En conclusión, procede desestimar el recurso de apelación interpuesto por el procurador Sr Araiz en nombre y representación de las partes apelantes descritas en el encabezamiento de esta sentencia contra la sentencia 309/2021 de 7 de octubre que se confirma en su integridad.
En cuanto a las costas el artículo 139. 1. de la LJCA 1998 establece que: "
En este caso, a pesar de la desestimación de la apelación no procede condena en costas puesto que la falta de práctica en forma de la pericial judicial por parte del Juzgado a quo, justifica la interposición del presente recurso.
En atención a los Antecedentes de Hecho y Fundamentos de Derecho expuestos, en nombre de Su Majestad El Rey, y en el ejercicio de la potestad de juzgar que emanada del Pueblo Español nos confiere la Constitución, el Tribunal Superior de Justicia de Navarra ha adoptado el siguiente
Fallo
Que desestimamos el presente recurso de apelación interpuesto por el procurador Sr. ARAIZ, en nombre y representación de Dña. Pura, D. Pedro Miguel, Dña. Ramona, D. Pablo Jesús y D. Abilio, y en consecuencia debemos confirmar y confirmamos íntegramente la Sentencia 309/2021 de 7 de octubre que desestima el recurso contencioso administrativo contra la resolución 258/2019 de 25 de marzo de 2019 del Director Gerente del Servicio Navarro de Salud desestimatoria de la reclamación de responsabilidad patrimonial presentada por la deficiente asistencia médica prestada a D. Dimas.

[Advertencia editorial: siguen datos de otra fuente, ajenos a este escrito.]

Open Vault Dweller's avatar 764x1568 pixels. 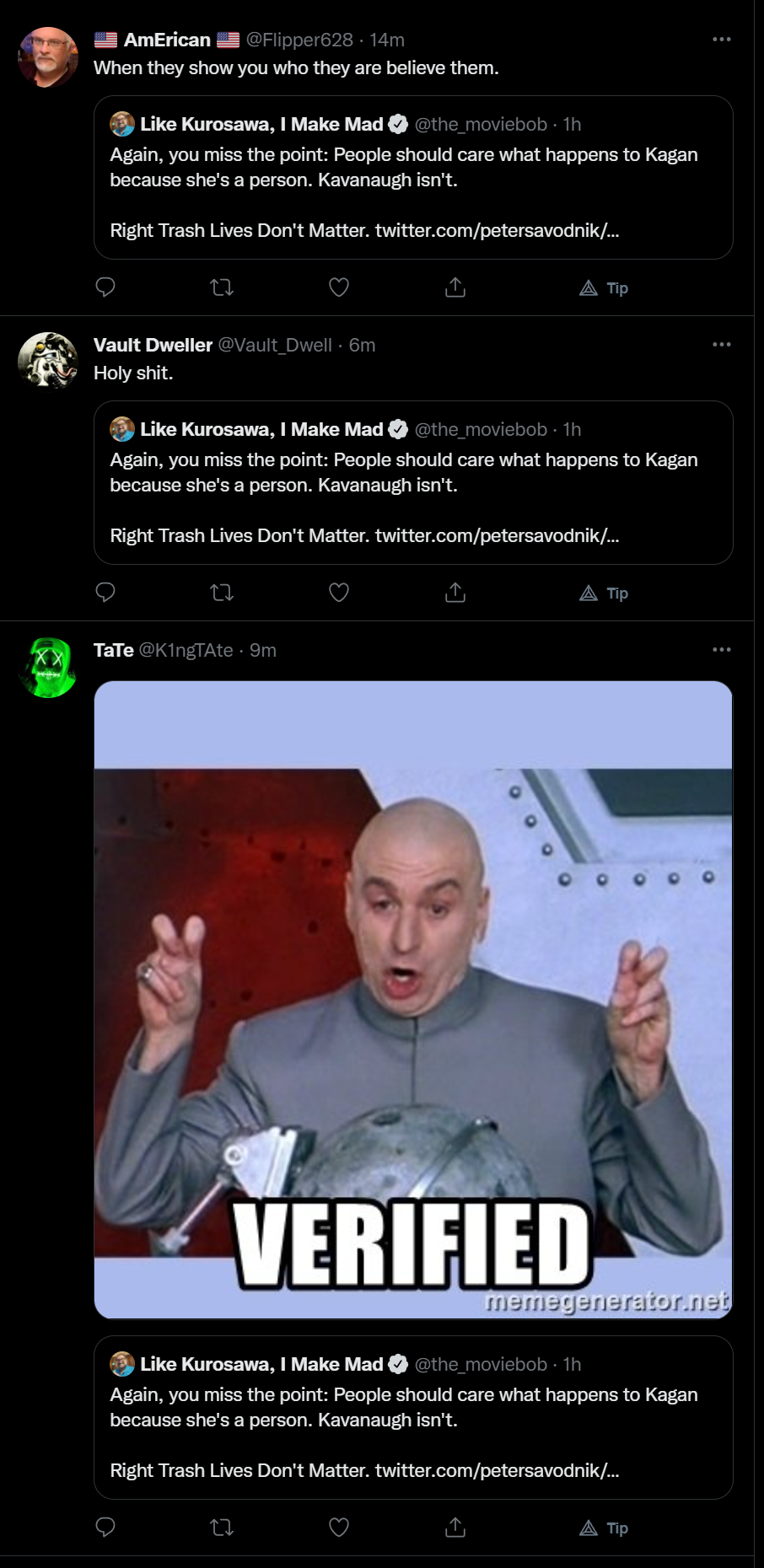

No procede condena en costas.
Notifíquese esta Resolución Judicial conforme dispone el artículo 248 de la Ley Orgánica del Poder Judicial, expresando que contra la misma solo cabe interponer recurso de casación ante la Sala correspondiente, única y exclusivamente, en el caso de que concurra algún supuesto de interés casacional objetivo y con los requisitos legales establecidos, todo ello de conformidad con los artículos 86 y siguientes de la Ley de la Jurisdicción Contenciosa Administrativa en redacción dada por Ley Orgánica 7/2015 de 21 de Julio.
Dicho recurso habrá de prepararse ante esta Sala del Tribunal Superior de Justicia de Navarra en el plazo de treinta días siguientes a la notificación de esta Sentencia.
Se informa a las partes que en cualquier supuesto, y en todos los recursos de casación que se presenten, todos los escritos relativos al correspondiente recurso de casación se deberán ajustar inexcusablemente a las condiciones y requisitos extrínsecos que han sido aprobados por Acuerdo de la Sala de Gobierno del Tribunal Supremo y de este Tribunal Superior de Justicia de Navarra en fechas 20-4-2016 (BOE 6-7-2016) y 27-6-2016 respectivamente.
Estos Acuerdos obran expuestos en el tablón de anuncios de este Tribunal Superior de Justicia así como publicados en la página web del Consejo General del Poder Judicial (www.poderjudicial.es) para su público y general conocimiento.
Con testimonio de esta Resolución, y una vez firme, devuélvanse las actuaciones al Juzgado de procedencia para su conocimiento debiendo el Juzgado hacer saber a las partes la resolución del recurso de apelación y llevando a cabo su puntual ejecución.
Así por esta nuestra sentencia, lo pronunciamos, mandamos y firmamos.